Bank of Ireland shifted €600 million of soured loans off its balance sheet last year through the sale and bond market refinancing of portfolios of buy-to-let mortgages.

The bank is now planning to remove a portfolio of mainly problem owner-occupier loans this year, following the recent leads of Ulster Bank and Permanent TSB, in spite of rising political opposition to such moves. AIB is also lining up the sale of loans attached to primary dwellings as part of a final push by lenders to cut their levels of non-performing loans amid pressure from regulators.

It is understood that Bank of Ireland aims to carry out a bond market refinancing, or securitisation deal, on the transaction it is preparing.

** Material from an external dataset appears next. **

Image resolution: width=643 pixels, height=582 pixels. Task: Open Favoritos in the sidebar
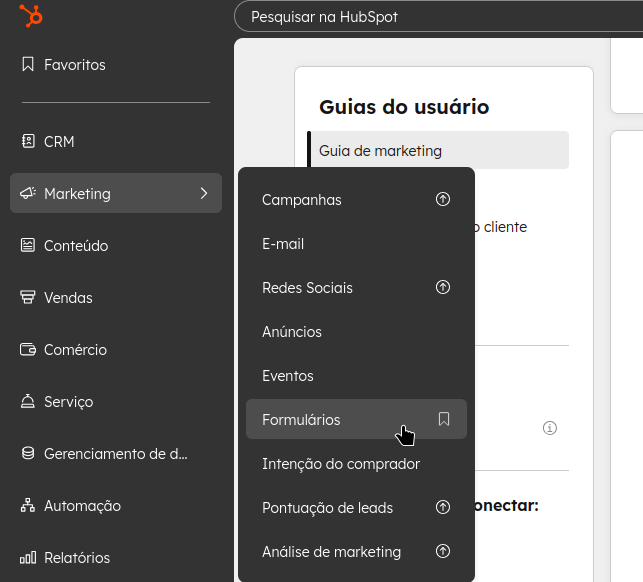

Ms McDonagh rejected suggestions that the bank was seeking to advance a deal before a new government takes office and potentially sets out laws to restrict loan sales. A Sinn Féin Bill to stop banks selling loans without borrowers’ permission died as the last Dáil was dissolved.

Bank of Ireland has delayed the broad rollout of a new mobile banking phone app to March

Bank of Ireland grew its loan book by a net €2.5 billion last year to €79.5 billion, marking the second consecutive year of expansion after a decade of contraction.

While non-performing loans (NPLs) declined by €1.5 billion to €3.5 billion, the bank set aside €215 million to cover expected bad loan losses, as it took a charge against a “small number” of large loans. And its general provisioning for this returned to “normalised” levels. The bank had released €42 million of provisions in 2018.

Dividend increase

Davy analyst Diarmaid Sheridan said the bank’s 2019 loan impairment charge was 20 per cent higher than he expected, while its planned 9 per cent dividend increase to 17.5 cent per share was 2 cent below what he had pencilled into his forecasts.

The bank’s net interest margin declined to 2.14 per cent last year from 2.2 per cent in 2019. This was driven by the sale of its UK credit cards portfolio, which has high interest rates but requires large levels of capital reserves to be set against it – leading to weak profit returns.

Bank of Ireland has delayed the broad rollout of a new mobile banking phone app to March, having initially expected to launch this key project in its €1.15 billion IT overhaul last year.

Ms McDonagh said that while the rollout, currently confined to bank staff, has taken “a bit longer than expected”, the bank is “focused on getting it right”.

The CEO reaffirmed the bank’s commitment to maintaining the overall budget for its IT and wider restructuring programme at €1.4 billion.

Meanwhile, the bank has increased its capital reserves target to 13.5 per cent from 13 per cent to take into account rising regulatory demands that it have sufficient money set aside to cover potential shock losses in the future.